Open bw4sz opened 2 years ago

bw4sz commented 2 years ago

Really well organized. I'm going to give it a try on deepforest and see what kind of results we get. Long term I'd like to add it to our baseline model -> https://deepforest.readthedocs.io/en/latest/, since this is a common use case. All thoughts welcome.

jonathanventura commented 2 years ago

Thanks, and glad to hear it might be of use!

That is a good idea to test deepforest on it. Here is a quick script:

import deepforest
import deepforest.main

import rasterio
import os

model = deepforest.main.deepforest()
model.use_release()

os.makedirs('deepforest',exist_ok=True)

names = [name.rstrip() for name in open('test.txt','r')]
for name in names:  
    image_path = os.path.join('images',f'{name}.tif')
    output_path = os.path.join('deepforest',f'{name}.json')
    with rasterio.open(image_path,'r') as src:
        transform = src.transform   
        crs = src.crs
    pred = model.predict_image(path=image_path)
    gdf = deepforest.utilities.annotations_to_shapefile(pred, transform, crs)
    gdf.to_file(output_path,driver='GeoJSON')

Qualitatively, the precision looks good, but it seems to miss the smaller trees. I will work on writing some code to evaluate it quantitatively. Do you have any suggestions about how to set the parameters?

That would be great to incorporate this data into the deepforest baseline. But would we need to add bounding box annotations?

bw4sz commented 2 years ago

Linking this issue for tracking. https://github.com/weecology/DeepForest/issues/340

We have noticed that deepforest is not great at predicting outside of the 10cm resolution it was trained on. Its something I think is solvable and want to re-visit. At the very least different crop + zoom data augmentations. One somewhat hacky workaround is to change the size of the input image, especially when using the predict_tile function.

https://deepforest.readthedocs.io/en/latest/better.html#check-patch-size

I'm not comfortable with this solution long term.

More generally there are some really interesting computer vision for ecology questions orbiting this work. I'm very interested in 'generalized' models. As humans we 'trees' as a single semantic concept, I am able to identify trees from locations and resolutions I have no personal experience with. Yet the models appear to be very sensitive to these changes in background and resolution. I'd like to try co-training datasets of different resolution, forest/urban, to understand the tradeoffs (or joint improvements) in a single global model.

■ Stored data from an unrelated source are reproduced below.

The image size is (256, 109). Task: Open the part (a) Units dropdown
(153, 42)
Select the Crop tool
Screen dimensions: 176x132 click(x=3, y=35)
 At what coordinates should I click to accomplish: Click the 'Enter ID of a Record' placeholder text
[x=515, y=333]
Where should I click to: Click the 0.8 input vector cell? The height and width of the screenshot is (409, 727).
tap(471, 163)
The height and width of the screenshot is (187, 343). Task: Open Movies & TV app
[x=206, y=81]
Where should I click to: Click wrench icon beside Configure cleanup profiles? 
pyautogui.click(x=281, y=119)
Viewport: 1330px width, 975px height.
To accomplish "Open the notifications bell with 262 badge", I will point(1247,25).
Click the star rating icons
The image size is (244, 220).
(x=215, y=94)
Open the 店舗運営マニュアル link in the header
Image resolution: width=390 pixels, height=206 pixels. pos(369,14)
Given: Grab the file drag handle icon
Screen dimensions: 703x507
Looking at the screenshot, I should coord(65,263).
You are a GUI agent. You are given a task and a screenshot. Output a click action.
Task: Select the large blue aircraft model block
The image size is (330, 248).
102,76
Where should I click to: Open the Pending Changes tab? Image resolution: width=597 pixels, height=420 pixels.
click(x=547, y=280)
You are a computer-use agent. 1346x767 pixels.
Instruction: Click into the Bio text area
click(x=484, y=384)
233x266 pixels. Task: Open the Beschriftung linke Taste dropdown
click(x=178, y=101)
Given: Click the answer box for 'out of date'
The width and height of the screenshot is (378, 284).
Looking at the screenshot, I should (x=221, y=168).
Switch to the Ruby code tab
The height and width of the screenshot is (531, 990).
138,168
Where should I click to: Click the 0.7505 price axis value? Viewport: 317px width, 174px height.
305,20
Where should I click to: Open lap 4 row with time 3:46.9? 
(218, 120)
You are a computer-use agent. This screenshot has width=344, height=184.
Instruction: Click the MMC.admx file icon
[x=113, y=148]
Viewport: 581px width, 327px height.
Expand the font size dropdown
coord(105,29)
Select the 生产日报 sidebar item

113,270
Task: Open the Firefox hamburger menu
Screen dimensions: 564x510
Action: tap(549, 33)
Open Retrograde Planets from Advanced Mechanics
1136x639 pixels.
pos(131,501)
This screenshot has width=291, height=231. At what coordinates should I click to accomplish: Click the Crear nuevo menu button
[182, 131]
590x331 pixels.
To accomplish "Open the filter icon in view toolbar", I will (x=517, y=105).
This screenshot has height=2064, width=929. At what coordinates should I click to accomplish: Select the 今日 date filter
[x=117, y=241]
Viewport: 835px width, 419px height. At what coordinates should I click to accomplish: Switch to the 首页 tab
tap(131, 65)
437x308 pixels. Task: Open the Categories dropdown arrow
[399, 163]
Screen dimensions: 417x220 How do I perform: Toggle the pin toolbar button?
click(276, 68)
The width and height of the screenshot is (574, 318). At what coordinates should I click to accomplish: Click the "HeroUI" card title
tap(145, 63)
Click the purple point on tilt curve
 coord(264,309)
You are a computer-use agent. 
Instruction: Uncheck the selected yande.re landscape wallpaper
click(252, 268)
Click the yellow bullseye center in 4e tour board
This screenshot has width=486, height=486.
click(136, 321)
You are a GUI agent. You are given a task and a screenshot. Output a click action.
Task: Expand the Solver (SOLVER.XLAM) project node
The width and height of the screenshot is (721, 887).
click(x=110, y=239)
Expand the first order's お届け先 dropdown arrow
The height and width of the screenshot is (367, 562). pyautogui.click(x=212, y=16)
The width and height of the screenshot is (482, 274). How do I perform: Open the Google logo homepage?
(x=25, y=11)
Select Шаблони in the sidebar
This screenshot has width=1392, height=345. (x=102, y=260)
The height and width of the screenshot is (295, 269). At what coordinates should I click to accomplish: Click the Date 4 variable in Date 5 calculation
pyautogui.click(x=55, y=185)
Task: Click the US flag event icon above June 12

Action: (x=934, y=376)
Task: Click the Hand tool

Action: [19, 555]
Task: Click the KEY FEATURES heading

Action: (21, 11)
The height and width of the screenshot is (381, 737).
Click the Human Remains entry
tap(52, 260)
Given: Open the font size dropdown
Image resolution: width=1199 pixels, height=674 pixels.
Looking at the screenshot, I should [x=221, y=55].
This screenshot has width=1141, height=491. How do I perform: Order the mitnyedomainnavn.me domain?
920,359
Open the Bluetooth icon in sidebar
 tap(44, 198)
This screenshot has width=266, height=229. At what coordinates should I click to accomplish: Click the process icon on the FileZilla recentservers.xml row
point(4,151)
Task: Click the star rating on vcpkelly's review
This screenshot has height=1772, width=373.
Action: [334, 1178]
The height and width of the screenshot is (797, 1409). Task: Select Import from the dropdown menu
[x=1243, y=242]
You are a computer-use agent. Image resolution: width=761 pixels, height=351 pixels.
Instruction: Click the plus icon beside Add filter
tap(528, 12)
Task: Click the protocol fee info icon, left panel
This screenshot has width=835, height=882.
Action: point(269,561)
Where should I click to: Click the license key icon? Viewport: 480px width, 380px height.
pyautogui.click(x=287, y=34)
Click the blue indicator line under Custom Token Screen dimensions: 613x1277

In terms of using your data in the deepforest baseline, we have had good experience with weak supervision in training. Use deepforest to predict the images and use heuristic logic to try to infer bounding boxes. We've mostly done this with birds where the objects are rare in the image and the ground truth points are sparse. It will be more challenging here, but I still think it is worth it. Obviously this wouldn't be reasonable to get a test score, this would just be for encouraging deepforest to learn features in more urban NAIP imagery backgrounds. All of this is completely hypothetical, i'm supposed to be working on a full NEON level (100+) tree species classification project, but if you are interested in contributing i'm always happy to discuss. Thanks again for making the data available.